- [Selection]
>>>>
The time is no doubt coming when a languid and aesthetic collector will exhibit, as treasures dating from the true time of art’s supremacy, the furniture and costume of the Early Victorian Era. He will boast of possessing a real case of wax flowers under glass, an authentic sampler, and a real lustre chandelier from a real Brighton landlady. But that time is not yet. For the present we are doomed to misunderstand the time which produced us. We can comprehend the most immoral outbursts of ancient Israel; but our immediate progenitors are strangers to us. We worship our remotest ancestor, but we teach our grandmother.
I have dwelt upon this particular aspect of the matter because it is supremely necessary to understand it if we wish properly to understand Victor Hugo. He represented two great revolutions, the first artistic and the second political. The artistic revolution was that connected with the word romanticism: the political revolution was that connected with the word democracy. And the great difficulty involved in properly appreciating him lies in this, that both romanticism and democracy have conquered and therefore become commonplace. They have been so triumphant as to become invisible; just as existence itself is triumphant and invisible. And like existence itself they have become truisms: and while it is fatally easy to turn a truth into a truism, it is fatally difficult to turn a truism back into a truth. We may sympathise with a dead faith, but it is difficult to sympathise with an apparently dead scepticism. In history even a molehill is more expressive than an extinct volcano. Those who may be called, with all respect, the eternal tootlers of the ages, Horace and Catullus and Villon and Tom Moore, are always sure of sympathy. But those who have blown the trumpet to a veritable charge, like Luther and Victor Hugo, are doomed to exhibit themselves to history as making a gigantic fuss about nothing. The great achievements of Hugo are sufficiently obvious even if we consider only his novels, which are probably the most popular, though certainly not the most important of his works. Every one of his great novels was in itself a small French Revolution. In Notre Dame de Paris he revealed to the modern world all the beauties and terrors of the old medieval order, and showed how pitilessly the individual was sacrificed to such an order. In Les Misérables he showed, with a far more sensational illumination, how our own modern order of law and judgment and criminal procedure was, as far as the sacrifice of individuals was concerned, as cruel as any medieval order. In Ninety-Three he showed that such a sacrifice of individuals became necessary, and in a strange, bitter manner, attractive, even in the modern age. In all his works alike there are two common characteristics. The first is a tendency to what is called sensationalism; the second is a tendency to what is called democracy. It is necessary to realise his feeling upon both these points before we do anything like justice to him.
It is the custom among certain literary men of this era to sneer at the novels of Hugo, chiefly on the ground that they are sensational; as if all art were not sensationalism and the whole artistic temperament best definable as the temperament which is sensational or receptive of sensations. But the novels of Victor Hugo have one very actual and direct claim upon the attention of everybody. They are, in one sense, the most interesting of all novels. The reason is that Hugo is typically a mystic, a man who finds a meaning in everything. We all know what are the uninteresting, the inevitably uninteresting parts of fiction; we all know what parts of a novel to skip. We skip the long description of the country where the hero was born, with its flat sandy wastes, made ragged with fir trees and tumbling towards the West into low discoloured hills. We skip the long account of the heroine’s room, with its quaint old carved furniture and the portraits on the wale dim with age but gorgeous with ancient colour. We skip the account of the hero’s great-grandfather, who was so manly and honourable a lawyer in a country town.
<<<<
- [Entries supplied]
>>>>
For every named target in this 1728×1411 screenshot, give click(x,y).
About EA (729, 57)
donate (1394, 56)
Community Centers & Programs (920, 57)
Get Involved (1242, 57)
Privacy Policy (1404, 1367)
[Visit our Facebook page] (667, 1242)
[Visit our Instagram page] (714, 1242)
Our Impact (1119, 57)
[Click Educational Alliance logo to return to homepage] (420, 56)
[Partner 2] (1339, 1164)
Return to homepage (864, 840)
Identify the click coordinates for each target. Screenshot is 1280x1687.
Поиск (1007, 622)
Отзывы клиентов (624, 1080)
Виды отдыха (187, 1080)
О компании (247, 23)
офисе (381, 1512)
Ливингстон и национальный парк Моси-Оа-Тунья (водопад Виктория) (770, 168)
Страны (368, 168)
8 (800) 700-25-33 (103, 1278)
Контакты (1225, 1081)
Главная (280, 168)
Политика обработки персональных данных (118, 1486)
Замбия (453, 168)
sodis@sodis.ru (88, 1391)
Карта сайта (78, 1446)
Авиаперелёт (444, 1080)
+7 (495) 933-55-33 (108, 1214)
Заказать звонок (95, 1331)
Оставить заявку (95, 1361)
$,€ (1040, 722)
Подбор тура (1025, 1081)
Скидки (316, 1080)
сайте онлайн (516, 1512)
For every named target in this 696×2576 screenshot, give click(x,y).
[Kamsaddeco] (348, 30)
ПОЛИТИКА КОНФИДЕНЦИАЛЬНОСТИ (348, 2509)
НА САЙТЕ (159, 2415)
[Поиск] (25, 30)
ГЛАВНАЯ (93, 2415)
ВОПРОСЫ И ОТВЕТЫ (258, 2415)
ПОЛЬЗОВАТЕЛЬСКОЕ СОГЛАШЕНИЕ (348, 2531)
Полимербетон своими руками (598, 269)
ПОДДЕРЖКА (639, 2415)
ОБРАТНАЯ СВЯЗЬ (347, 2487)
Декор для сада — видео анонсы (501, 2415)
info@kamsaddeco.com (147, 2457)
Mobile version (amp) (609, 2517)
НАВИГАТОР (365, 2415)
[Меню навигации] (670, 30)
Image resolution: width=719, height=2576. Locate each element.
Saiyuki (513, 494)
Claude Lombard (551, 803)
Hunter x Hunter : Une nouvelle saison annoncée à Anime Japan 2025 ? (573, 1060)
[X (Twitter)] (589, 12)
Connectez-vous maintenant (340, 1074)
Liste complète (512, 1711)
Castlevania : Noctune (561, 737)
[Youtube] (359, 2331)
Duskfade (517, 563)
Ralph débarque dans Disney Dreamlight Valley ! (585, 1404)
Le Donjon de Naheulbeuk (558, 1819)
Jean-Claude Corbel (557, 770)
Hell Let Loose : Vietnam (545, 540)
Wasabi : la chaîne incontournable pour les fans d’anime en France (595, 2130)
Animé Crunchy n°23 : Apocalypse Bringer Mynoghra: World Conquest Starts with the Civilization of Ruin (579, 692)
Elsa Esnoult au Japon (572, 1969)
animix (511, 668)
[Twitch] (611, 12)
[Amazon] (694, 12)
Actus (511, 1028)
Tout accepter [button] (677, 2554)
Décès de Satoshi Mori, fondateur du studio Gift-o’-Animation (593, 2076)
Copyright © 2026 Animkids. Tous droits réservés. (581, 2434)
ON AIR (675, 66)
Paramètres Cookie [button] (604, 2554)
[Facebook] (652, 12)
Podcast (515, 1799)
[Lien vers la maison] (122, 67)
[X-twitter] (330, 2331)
<<<<
- [Your goal]
Output everything from "The time is" down to "teach our grandmother." in the passage on Victor Hugo, copied word for word. You can complete this without the records.

- [Solution to this exercise]
The time is no doubt coming when a languid and aesthetic collector will exhibit, as treasures dating from the true time of art’s supremacy, the furniture and costume of the Early Victorian Era. He will boast of possessing a real case of wax flowers under glass, an authentic sampler, and a real lustre chandelier from a real Brighton landlady. But that time is not yet. For the present we are doomed to misunderstand the time which produced us. We can comprehend the most immoral outbursts of ancient Israel; but our immediate progenitors are strangers to us. We worship our remotest ancestor, but we teach our grandmother.